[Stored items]
# # # #
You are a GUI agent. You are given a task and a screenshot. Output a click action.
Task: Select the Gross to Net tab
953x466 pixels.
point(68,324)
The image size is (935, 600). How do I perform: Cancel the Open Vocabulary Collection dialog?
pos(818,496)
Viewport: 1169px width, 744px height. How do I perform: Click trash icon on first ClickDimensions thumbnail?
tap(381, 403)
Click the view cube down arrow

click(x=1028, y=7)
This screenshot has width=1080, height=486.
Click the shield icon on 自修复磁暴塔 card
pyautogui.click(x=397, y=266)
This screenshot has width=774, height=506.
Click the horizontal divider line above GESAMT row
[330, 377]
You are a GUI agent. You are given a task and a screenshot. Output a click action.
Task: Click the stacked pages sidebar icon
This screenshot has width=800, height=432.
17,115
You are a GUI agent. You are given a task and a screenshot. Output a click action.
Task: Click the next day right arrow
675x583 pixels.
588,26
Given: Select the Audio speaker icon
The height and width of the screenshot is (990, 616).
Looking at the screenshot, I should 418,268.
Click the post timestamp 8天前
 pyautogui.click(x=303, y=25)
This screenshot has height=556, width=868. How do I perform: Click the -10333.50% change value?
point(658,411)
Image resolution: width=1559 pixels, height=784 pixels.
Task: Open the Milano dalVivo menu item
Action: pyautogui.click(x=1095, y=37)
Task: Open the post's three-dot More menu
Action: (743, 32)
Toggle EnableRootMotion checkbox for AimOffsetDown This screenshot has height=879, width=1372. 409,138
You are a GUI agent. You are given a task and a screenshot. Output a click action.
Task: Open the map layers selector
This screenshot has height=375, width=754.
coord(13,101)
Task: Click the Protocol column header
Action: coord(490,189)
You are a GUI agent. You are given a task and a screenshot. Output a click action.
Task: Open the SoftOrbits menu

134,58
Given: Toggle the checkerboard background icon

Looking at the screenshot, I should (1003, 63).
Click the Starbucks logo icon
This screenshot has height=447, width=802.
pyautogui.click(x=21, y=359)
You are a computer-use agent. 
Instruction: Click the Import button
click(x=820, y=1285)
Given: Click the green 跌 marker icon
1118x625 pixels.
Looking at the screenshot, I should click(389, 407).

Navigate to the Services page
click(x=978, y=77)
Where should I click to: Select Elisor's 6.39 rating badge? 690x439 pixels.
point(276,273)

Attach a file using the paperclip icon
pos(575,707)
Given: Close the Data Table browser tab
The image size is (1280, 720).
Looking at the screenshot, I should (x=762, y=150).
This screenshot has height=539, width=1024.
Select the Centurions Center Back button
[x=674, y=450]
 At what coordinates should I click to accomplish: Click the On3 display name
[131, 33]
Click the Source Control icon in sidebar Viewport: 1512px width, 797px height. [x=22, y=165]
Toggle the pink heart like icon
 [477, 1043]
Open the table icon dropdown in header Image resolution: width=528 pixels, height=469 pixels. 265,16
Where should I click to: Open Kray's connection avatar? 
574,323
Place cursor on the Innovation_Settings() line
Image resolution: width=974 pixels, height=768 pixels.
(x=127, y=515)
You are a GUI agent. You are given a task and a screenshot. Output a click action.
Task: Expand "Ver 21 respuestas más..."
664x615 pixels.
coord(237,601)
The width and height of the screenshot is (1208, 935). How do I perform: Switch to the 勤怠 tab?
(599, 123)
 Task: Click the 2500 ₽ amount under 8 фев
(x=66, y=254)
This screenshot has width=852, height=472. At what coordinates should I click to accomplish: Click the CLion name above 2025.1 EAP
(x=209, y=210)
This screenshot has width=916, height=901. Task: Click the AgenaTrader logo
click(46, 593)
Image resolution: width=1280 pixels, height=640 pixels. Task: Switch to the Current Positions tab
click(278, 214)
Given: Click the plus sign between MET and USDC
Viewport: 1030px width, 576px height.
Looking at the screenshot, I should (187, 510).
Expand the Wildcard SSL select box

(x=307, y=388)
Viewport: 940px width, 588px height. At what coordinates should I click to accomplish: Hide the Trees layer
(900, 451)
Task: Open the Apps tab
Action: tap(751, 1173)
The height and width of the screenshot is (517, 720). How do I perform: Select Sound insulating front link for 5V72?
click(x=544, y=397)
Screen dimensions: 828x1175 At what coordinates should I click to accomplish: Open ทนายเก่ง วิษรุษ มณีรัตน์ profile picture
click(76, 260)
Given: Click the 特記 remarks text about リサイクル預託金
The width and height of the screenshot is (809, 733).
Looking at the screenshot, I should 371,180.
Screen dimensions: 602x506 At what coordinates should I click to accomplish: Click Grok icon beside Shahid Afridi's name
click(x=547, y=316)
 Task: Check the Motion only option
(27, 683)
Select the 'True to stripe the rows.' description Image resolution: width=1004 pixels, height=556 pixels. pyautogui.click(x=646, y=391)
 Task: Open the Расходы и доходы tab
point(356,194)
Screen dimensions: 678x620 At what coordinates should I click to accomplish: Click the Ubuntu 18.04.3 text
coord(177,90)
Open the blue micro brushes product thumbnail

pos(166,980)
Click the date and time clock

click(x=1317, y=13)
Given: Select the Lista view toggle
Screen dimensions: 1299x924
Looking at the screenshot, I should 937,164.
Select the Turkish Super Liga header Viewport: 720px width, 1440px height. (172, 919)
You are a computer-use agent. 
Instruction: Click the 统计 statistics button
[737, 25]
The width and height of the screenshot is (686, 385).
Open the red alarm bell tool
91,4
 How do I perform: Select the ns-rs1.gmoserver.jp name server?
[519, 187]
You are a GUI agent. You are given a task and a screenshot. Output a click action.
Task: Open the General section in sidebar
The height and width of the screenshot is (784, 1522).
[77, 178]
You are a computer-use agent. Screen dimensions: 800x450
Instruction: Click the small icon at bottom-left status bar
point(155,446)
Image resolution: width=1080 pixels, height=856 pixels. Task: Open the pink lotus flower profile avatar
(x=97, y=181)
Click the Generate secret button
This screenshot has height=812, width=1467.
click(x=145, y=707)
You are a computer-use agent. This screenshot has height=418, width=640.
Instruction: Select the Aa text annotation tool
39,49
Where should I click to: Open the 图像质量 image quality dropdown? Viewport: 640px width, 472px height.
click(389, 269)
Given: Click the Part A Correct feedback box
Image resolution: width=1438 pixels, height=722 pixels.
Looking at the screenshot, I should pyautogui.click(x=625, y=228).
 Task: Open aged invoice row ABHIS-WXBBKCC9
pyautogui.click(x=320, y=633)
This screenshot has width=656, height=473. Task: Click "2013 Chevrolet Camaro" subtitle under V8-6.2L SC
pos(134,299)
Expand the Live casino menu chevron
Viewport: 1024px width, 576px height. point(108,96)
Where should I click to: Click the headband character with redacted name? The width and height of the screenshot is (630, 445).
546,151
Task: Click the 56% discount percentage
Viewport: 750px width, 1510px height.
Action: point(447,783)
# # # #
Problem statement: Within the records above, each line containing "sidebar" is to be returned.

Answer for the task:
Task: Click the stacked pages sidebar icon
Click the Source Control icon in sidebar Viewport: 1512px width, 797px height. [x=22, y=165]
Task: Open the General section in sidebar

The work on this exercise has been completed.